Multiplexed molecular assays accelerate and broaden detection of antimicrobial resistance (AMR) genes by testing many targets in a single run. Clinical and public health laboratories increasingly pair multiplex PCR panels with sequencing-based workflows to shorten time to actionable results, inform therapy, and improve surveillance. Evidence from clinical evaluations supports these approaches: Erin L. Ledeboer Medical College of Wisconsin has published multi-center assessments of the FilmArray Blood Culture Identification Panel that demonstrate real-world operational benefits, and Josh Quick University of Birmingham has shown that portable nanopore sequencing can identify resistance determinants rapidly in outbreak and diagnostic contexts.

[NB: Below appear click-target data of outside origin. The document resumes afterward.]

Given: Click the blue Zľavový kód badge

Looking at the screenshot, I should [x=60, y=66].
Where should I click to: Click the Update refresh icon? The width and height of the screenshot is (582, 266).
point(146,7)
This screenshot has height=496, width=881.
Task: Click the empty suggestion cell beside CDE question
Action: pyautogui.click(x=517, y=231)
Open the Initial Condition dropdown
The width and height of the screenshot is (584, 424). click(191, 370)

PCR-based multiplex panels
Platforms such as the FilmArray system, GenMark ePlex, Verigene, and Unyvero use multiplexed PCR or integrated sample-to-answer cartridges to detect common bacterial species and canonical resistance genes including mecA, vanA/vanB, and carbapenemase genes like blaKPC and blaNDM. These assays deliver rapid turn-around measured in hours rather than days, which can reduce inappropriate broad-spectrum antibiotic use and support antimicrobial stewardship. However, commercial panels cover a predefined set of targets and may miss novel or uncommon resistance mechanisms, so they complement rather than replace phenotypic susceptibility testing.

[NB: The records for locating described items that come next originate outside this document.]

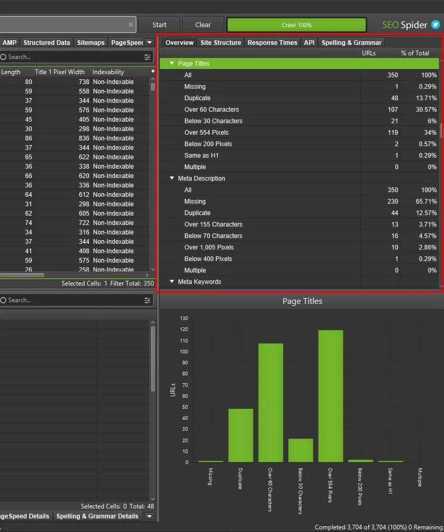Open filter options icon on the lower search bar
Screen dimensions: 444x532
point(147,300)
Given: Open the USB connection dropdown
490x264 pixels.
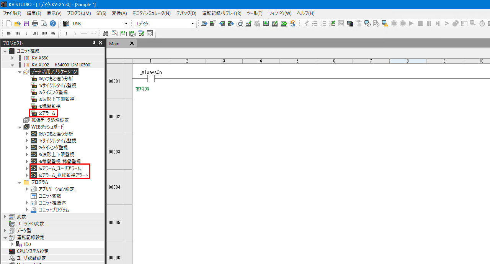Looking at the screenshot, I should tap(126, 24).
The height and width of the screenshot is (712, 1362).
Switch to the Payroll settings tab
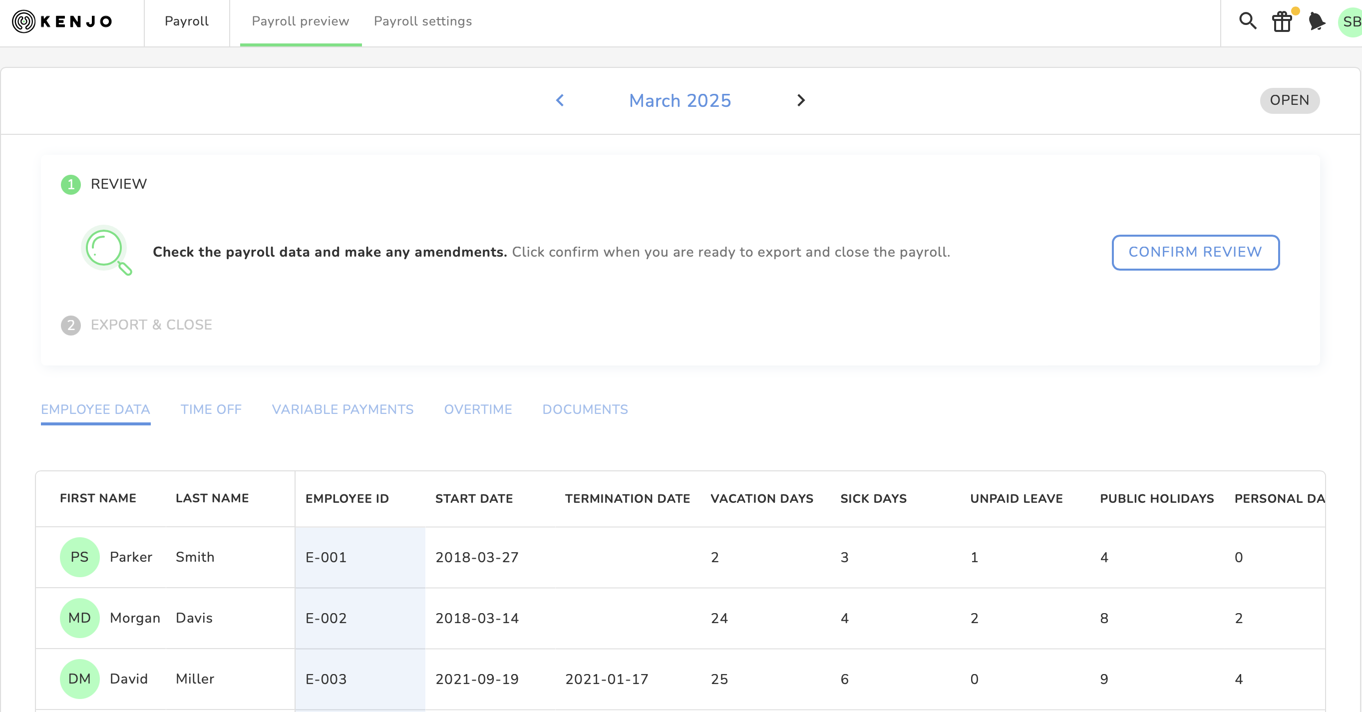422,22
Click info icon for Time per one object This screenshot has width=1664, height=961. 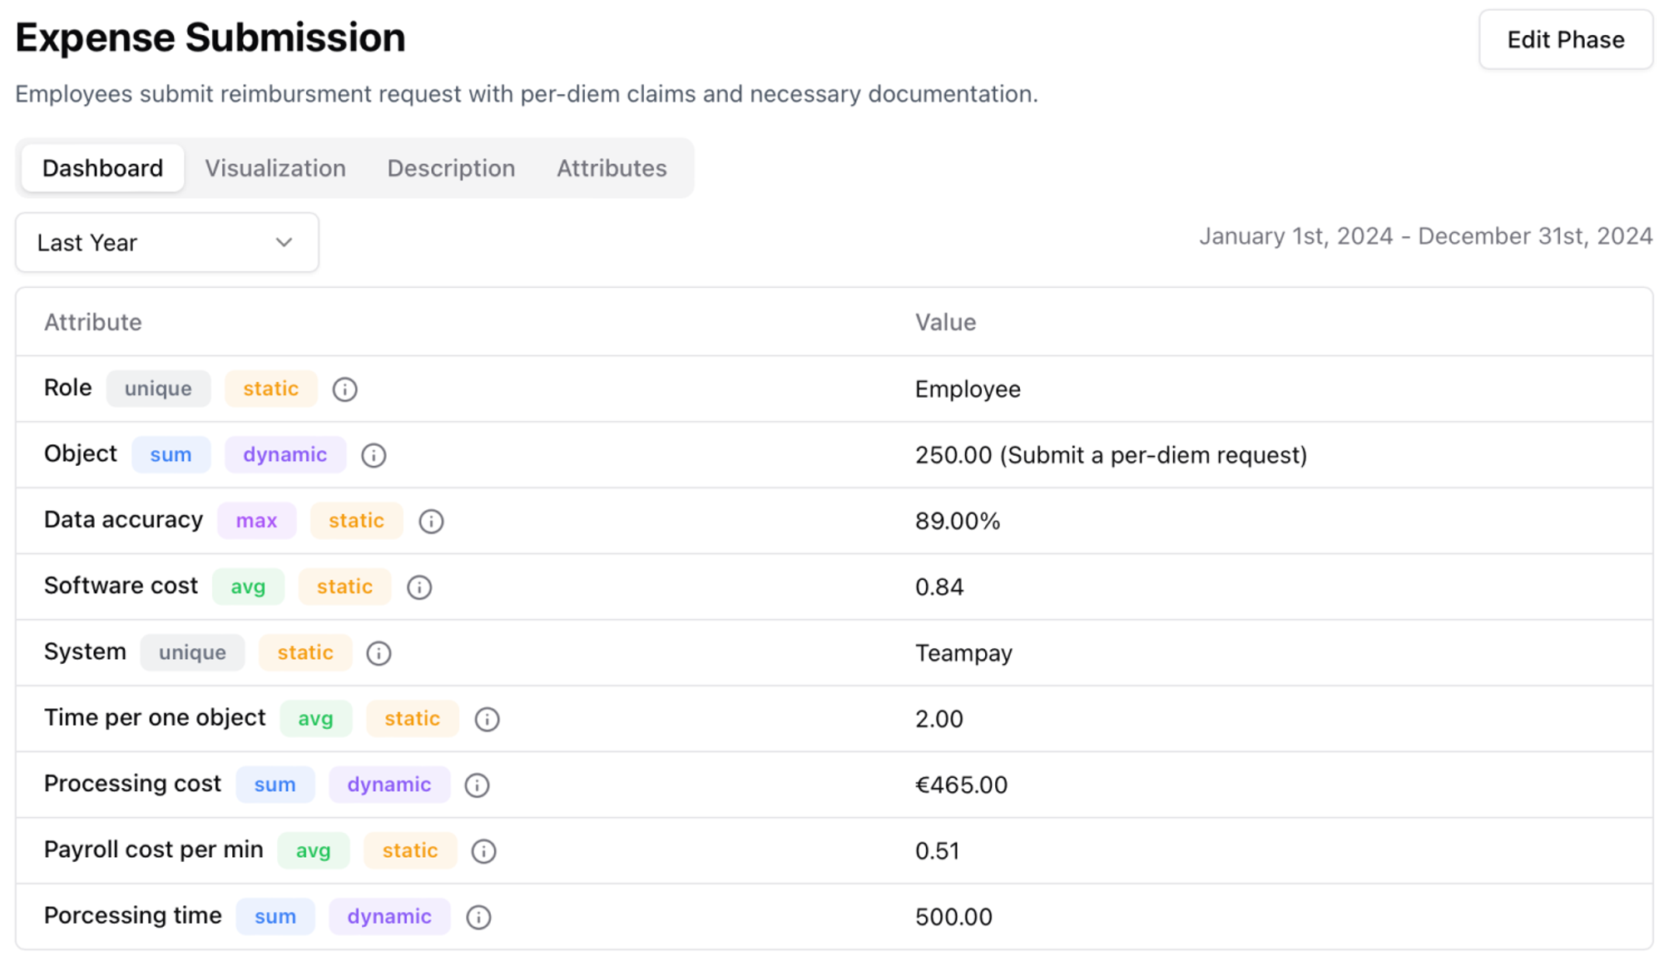[x=487, y=719]
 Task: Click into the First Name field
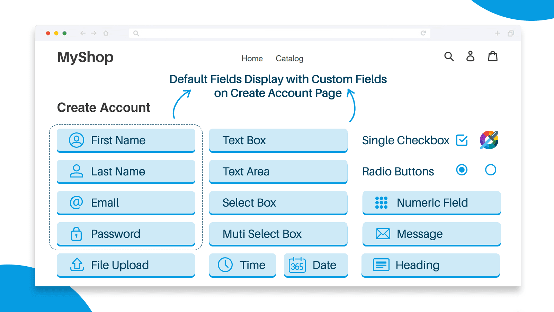(126, 140)
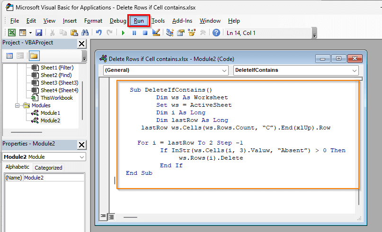Collapse the Modules folder
The image size is (382, 232).
(18, 105)
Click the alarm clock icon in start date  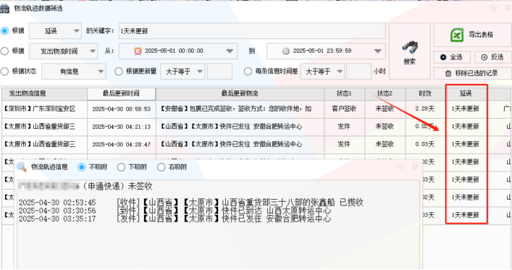pos(138,51)
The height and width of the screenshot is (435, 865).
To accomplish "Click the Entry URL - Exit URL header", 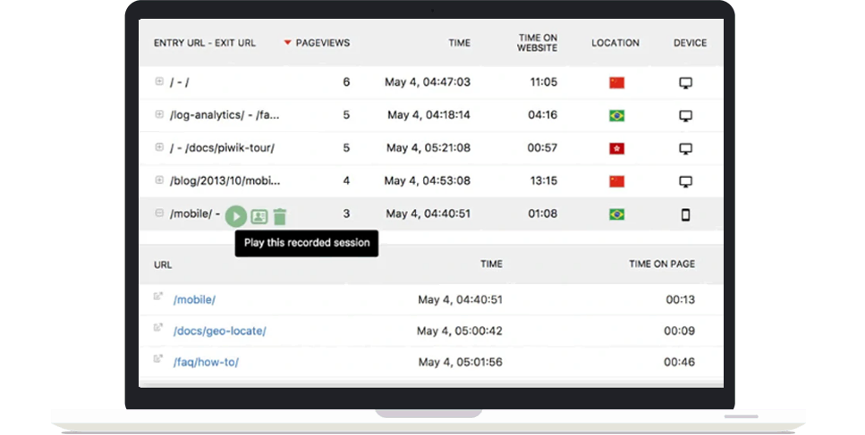I will 205,43.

Sequencing and microarray approaches
Targeted and shotgun next-generation sequencing (NGS) expand detection beyond fixed panels, capturing diverse resistance genes and mobile elements. Oxford Nanopore Technologies platforms and Illumina workflows enable targeted amplicon sequencing or metagenomic analyses; researchers including Nicholas J. Loman University of Birmingham and Josh Quick University of Birmingham have advanced real-time sequencing applications in pathogen and AMR gene detection. DNA microarrays and hybridization-based assays also offer high multiplex capacity for surveillance laboratories. These methods provide comprehensive genotypic profiles that support outbreak investigation, track transmission across communities and environments, and feed into regional surveillance systems.

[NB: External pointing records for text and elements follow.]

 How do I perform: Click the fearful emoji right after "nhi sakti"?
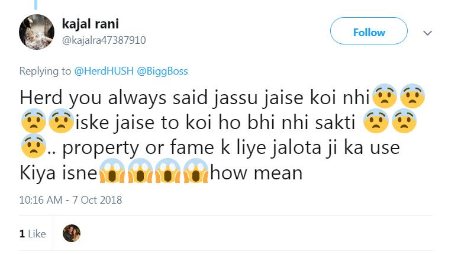coord(375,123)
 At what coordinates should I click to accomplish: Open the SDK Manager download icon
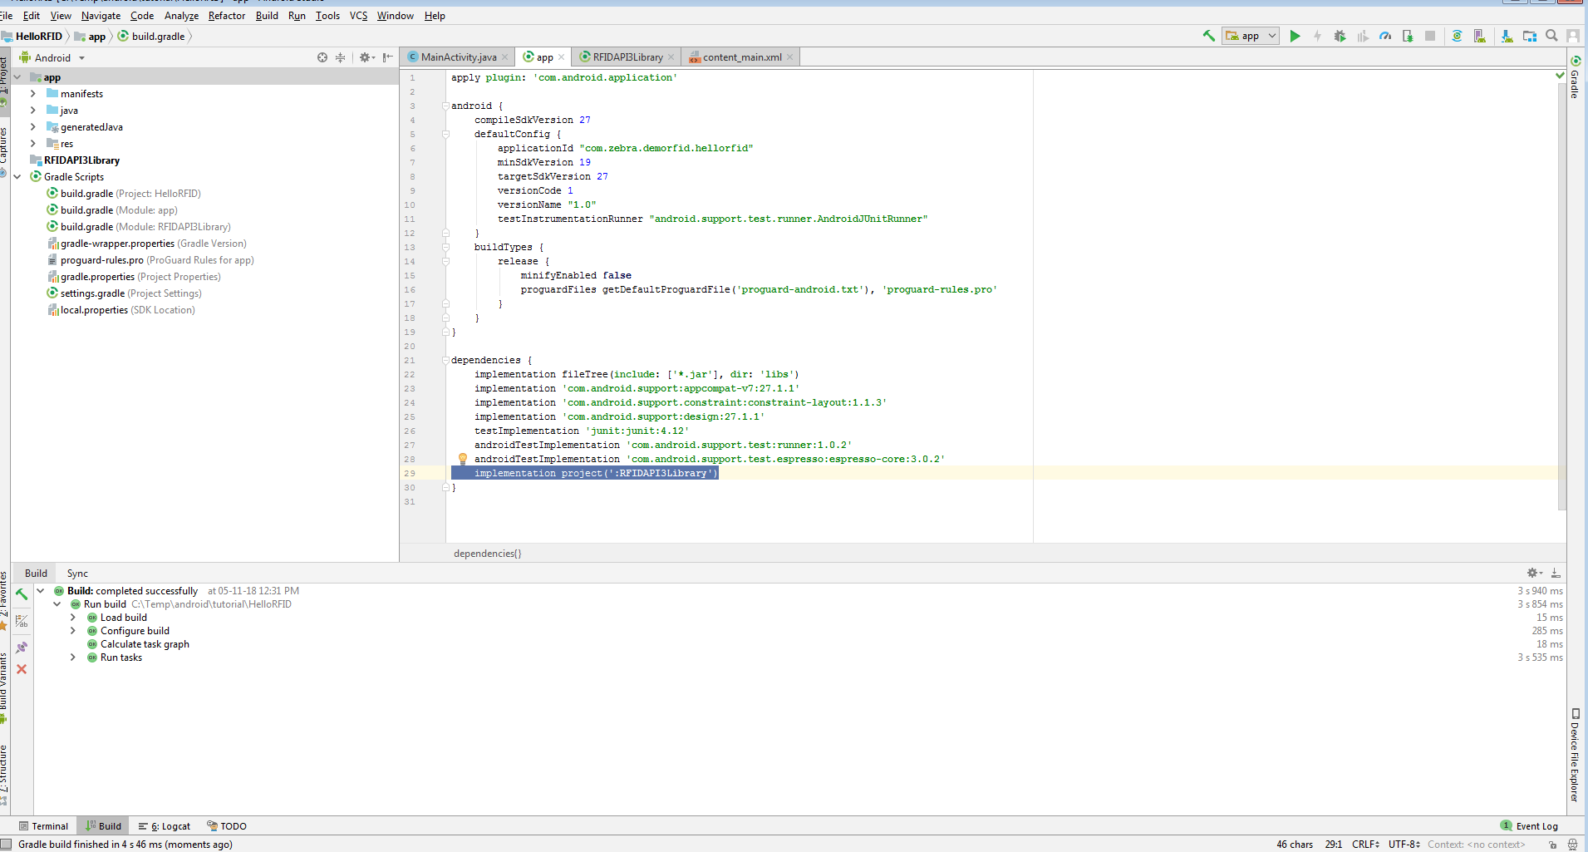[1507, 36]
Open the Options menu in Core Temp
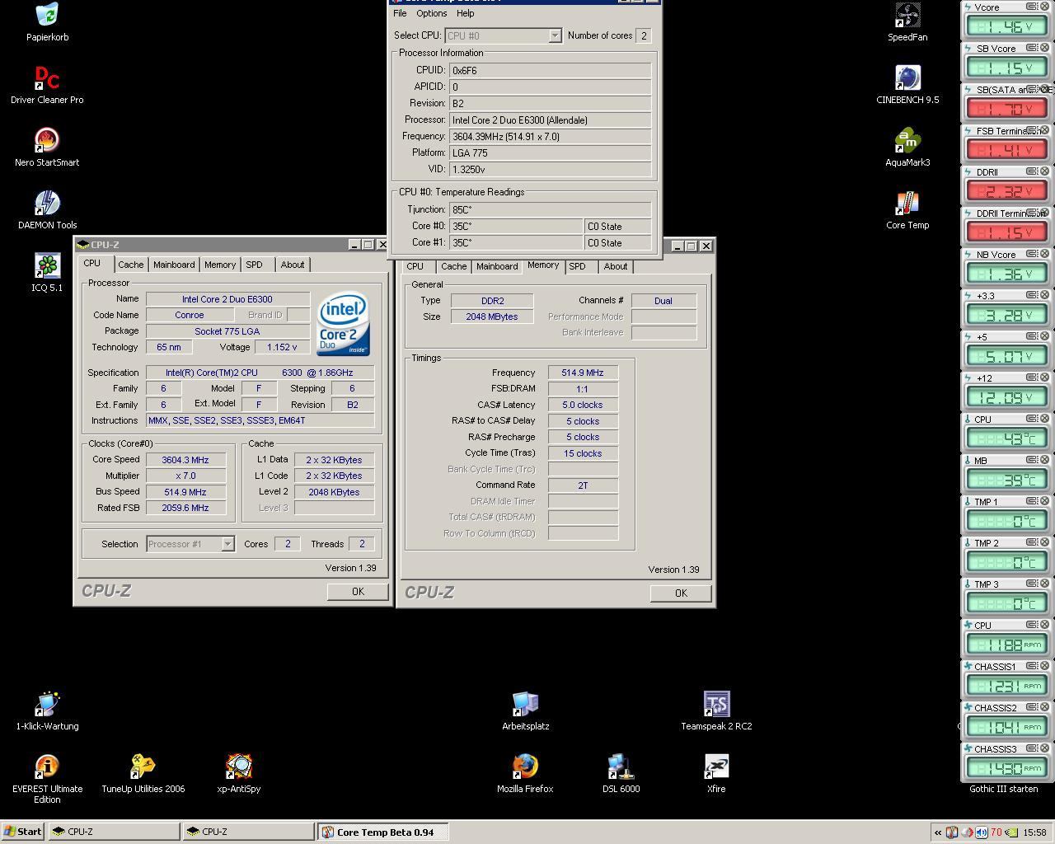The width and height of the screenshot is (1055, 844). pyautogui.click(x=431, y=13)
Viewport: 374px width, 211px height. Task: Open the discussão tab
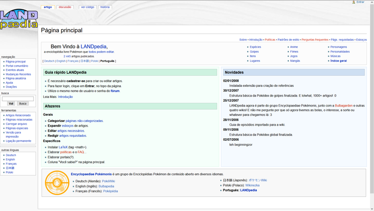tap(65, 7)
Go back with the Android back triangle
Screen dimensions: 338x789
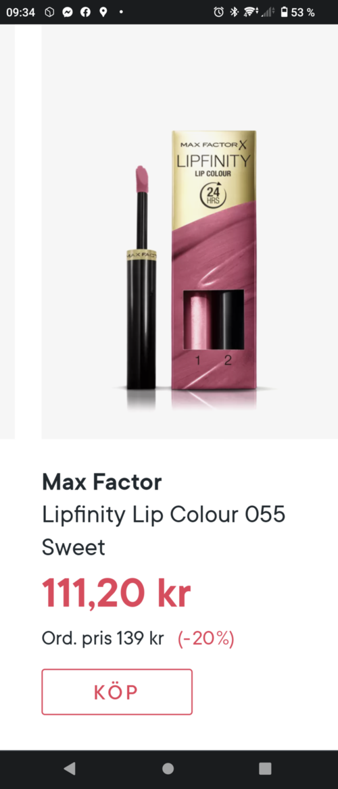tap(70, 768)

Faster, multiplexed detection influences clinical decision-making and public health responses, but implementation depends on local capacity, regulatory approvals, and cost. In low-resource settings, point-of-care multiplex systems can improve care if supported by supply chains and training, while sequencing-driven surveillance requires bioinformatics infrastructure. Choosing the right assay involves balancing speed, breadth, interpretive needs, and equity to ensure accurate detection of AMR genes and effective use of diagnostics in clinical and territorial contexts.